Back in 2015, I wrote a blog entry on AP classes. This entry is an update to that post. In the last two years, we have ramped up our focus on student stress here in MBUSD, and we are not alone. We have joined other districts with a similar interest through Stanford’s Challenge Success initiative. We study the issue with 6 other high performing districts across the country in the 21st Century Superintendents’ Consortium. So please allow me to give you some of my thoughts about AP classes and student stress.
First of all, I am a fan of well-taught AP classes. I taught AP US History for eleven years, and I loved it. I considered it to be a thinking and writing course using US History as the content. I strongly believe that any student who wants to go to a four-year college should take at least one Advanced Placement class during their high school career. There is research behind that. Advanced Placement is as close as you will get to college rigor and it will give students a feel for collegiate rigor. When taught well, AP classes go far beyond memorization, instead focusing on writing, analysis and problem-solving. Right now, 62% of our graduates (up from 48% in 2010) take and pass at least one AP class and exam before graduating. While that is a good number reflecting outstanding progress, I would like to see that number be more like 70%. That is the percentage of our graduates going directly to a four-year college.
On the other hand, one of the biggest concerns that our Board, our counselors, and I have is students who overdo it with Advanced Placement classes.
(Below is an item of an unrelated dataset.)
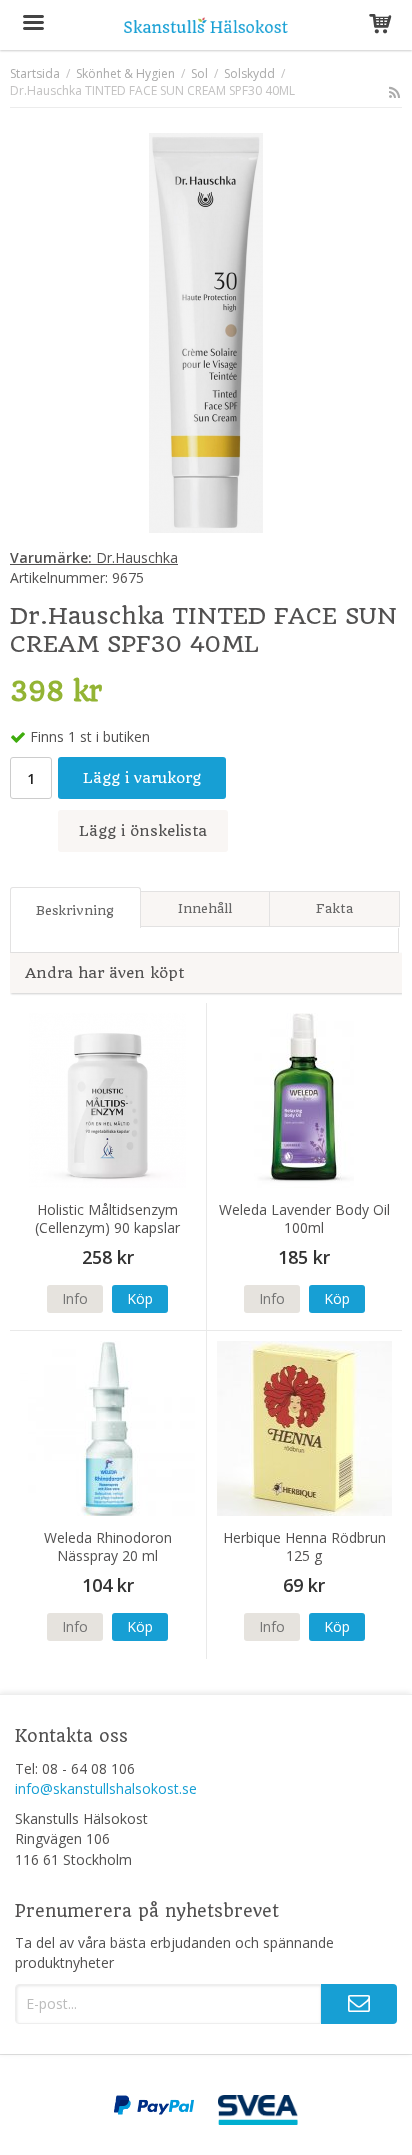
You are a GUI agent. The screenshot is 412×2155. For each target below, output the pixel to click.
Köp (140, 1298)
It’s hard to define what “overdoing it” means. Students have different abilities and some are able to tolerate more than others. Using my version of common sense, taking one Advanced Placement class a year is excellent, taking two Advanced Placement classes a year is considerable, and taking three is really the equivalent of taking a full college load while also taking high school courses and all the activities that go along with that. In my mind, taking three AP courses is extreme. This year, our high school limited the number of AP classes a student can take in one year to four. I believe that’s still too much, but I like the initiative. Unfortunately, I believe this cap actually encouraged some students to take four AP classes instead of three this year. We will continue to examine this very important topic. I strongly believe that one or two AP classes in the junior and/or senior year is a great number for any student wanting to be prepared for four-year college.
I encourage students to take Advanced Placement classes in the areas that they are passionate about. If you know you are going to pursue liberal arts, take your AP classes there. If you are leaning towards the sciences, take your AP classes there. Or you can take my advice to college students on which college courses to take – find the best teachers you can and take their courses. Great teachers can make anything interesting. Students should choose wisely. They are giving up some of their own time by taking too many. And I want students to have as much time as possible that they can call their own.
I heard a telling story this year from a parent who has actually read some of these ideas that I write! He told me that his daughter was ready to to take three AP classes, but that an admissions officer from a college told her that she should take four. The father was upset that the admissions officer gave the advice, and the daughter reluctantly took a fourth AP class. She did well in the class, but did miss out on a class she would rather have taken. The reward for taking that fourth class? She got into many excellent schools, but did not get into the school of the ill-advising admissions counselor. Students should take interesting classes, mix in the right amount of challenge, and not focus on maxing out a transcript. It will be OK.
I have mentioned before my appreciation for Excellent Sheep, by William Deresiewicz (2015), who states, “We want kids with resilience, self-reliance, independence of spirit, genuine curiosity and creativity, and a willingness to take risks and make mistakes.” We should all encourage students to pursue their passions as much as possible while they are in school. What kind of passions am I talking about? Music, acting, arts, athletics, thinking, problem-solving, friendships, building anything, worthy causes, and any other great use of time. Our job as parents and educators is to help our students find and pursue those passions. We cannot do it for them. All we can do is encourage. And if they have no time of their own, there is no time to pursue those passions.